UOL Esporte Natação
 
25/09/2008 - 09h09

Jason Lezak promove evento para arrecadar fundos

Da Folhapress
Em São Paulo
Jason Lezak foi o grande aliado de Michael Phelps na conquista inédita de oito medalhas de ouros nos Jogos Olímpicos de Pequim. Em uma disputa emocionante, após largar com meio corpo de desvantagem, o nadador levou os EUA ao topo do pódio do 4 x 100 m livre, o mais disputado revezamento que o país enfrentou.

Desde que deixou a China, Lezak tem vivido a mesma rotina atribulada de outras estrelas olímpicas.
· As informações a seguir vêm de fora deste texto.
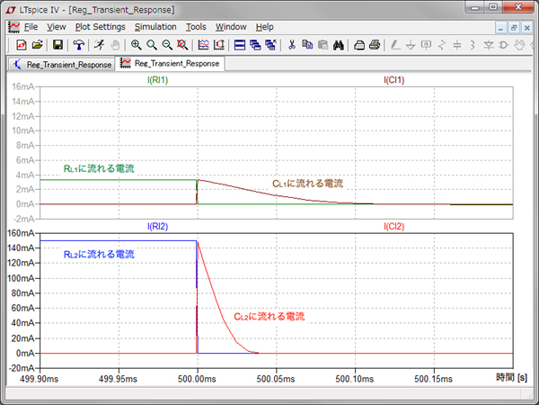The height and width of the screenshot is (405, 539).
Task: Open a file using the folder icon
Action: (x=37, y=44)

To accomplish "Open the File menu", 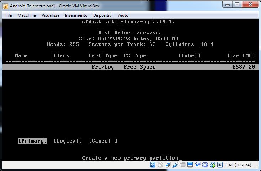I will [9, 15].
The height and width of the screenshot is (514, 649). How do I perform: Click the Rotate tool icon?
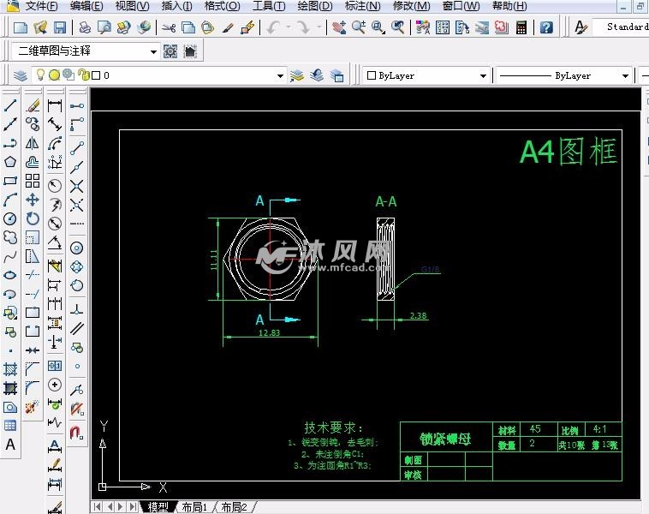(x=33, y=218)
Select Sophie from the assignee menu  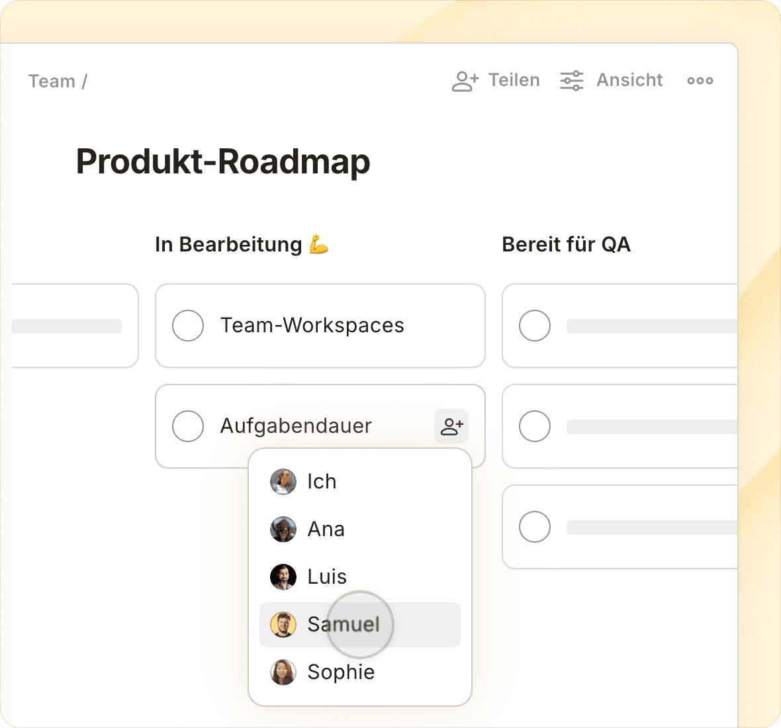341,672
É figura fácil em programas de TV, aparece comerciais, em eventos beneficentes e promocionais.

O nadador, no entanto, sabe que a badalação não deve durar muito. E, como pretende continuar a treinar e buscar uma vaga nos Jogos de Londres, daqui a quatro anos, Lezak já começou a fazer seu pé de meia.

No dia 7 de outubro, o norte-americano será personagem principal de um evento em um restaurante da Califórnia. O objetivo: arrecadar fundos para sua preparação visando a competição na Inglaterra.
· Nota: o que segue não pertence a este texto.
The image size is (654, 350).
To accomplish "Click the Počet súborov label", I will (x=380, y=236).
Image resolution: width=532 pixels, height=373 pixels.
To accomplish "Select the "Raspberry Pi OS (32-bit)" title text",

A entrada custa US$ 300 e dá direito a foto com o atleta e suas medalhas olímpicas. Os convidados também levarão seu autógrafo e poderão assistir a vídeos sobre os Jogos de Pequim.

Lezak, 33, tem motivos para se preocupar com dinheiro. Ele pode perder o patrocínio na Nike na próxima temporada, que deve deixar de apoiar a natação.

Além disso, o nadador precisa sustentar uma estrutura bem diferente da maioria dos nadadores profissionais. Ele costumava treinar desde o ano passado na Califórnia durante o horário do almoço e sem um técnico - é ele mesmo quem define seus treinamentos.

Uma piada comum entre os atletas é perguntar se o norte-americano vai pedir ao salva-vidas que cronometre seus tempos durante o treino.

Em Pequim, Lezak mostrou que a fórmula dá resultados. Além do 4 x 100 m livre, fechou o revezamento 4 x 100 m medley e levou o ouro. Em provas individuais, dividiu a medalha de bronze com o brasileiro César Cielo nos 100 m livre.

Em sua participação no 4 x 100 m livre, ele completou a distância em 46s06, performance mais rápida dos 100 m livre da história. A marca, no entanto, não é considerada como recorde mundial, contado apenas para nadadores que abrem os revezamentos.

"Não sei como pude nadar tão rápido, porque nunca fui capaz de nadar nem perto disso nos últimos 50 metros. Não posso explicar o que aconteceu, foi irreal", afirmou Lezak, após o revezamento em Pequim.

O atual recordista dos 100 m livre é o australiano Eamon Sullivan, que cravou 47s05 nas semifinais da prova nos Jogos. Na decisão, acabou com a prata.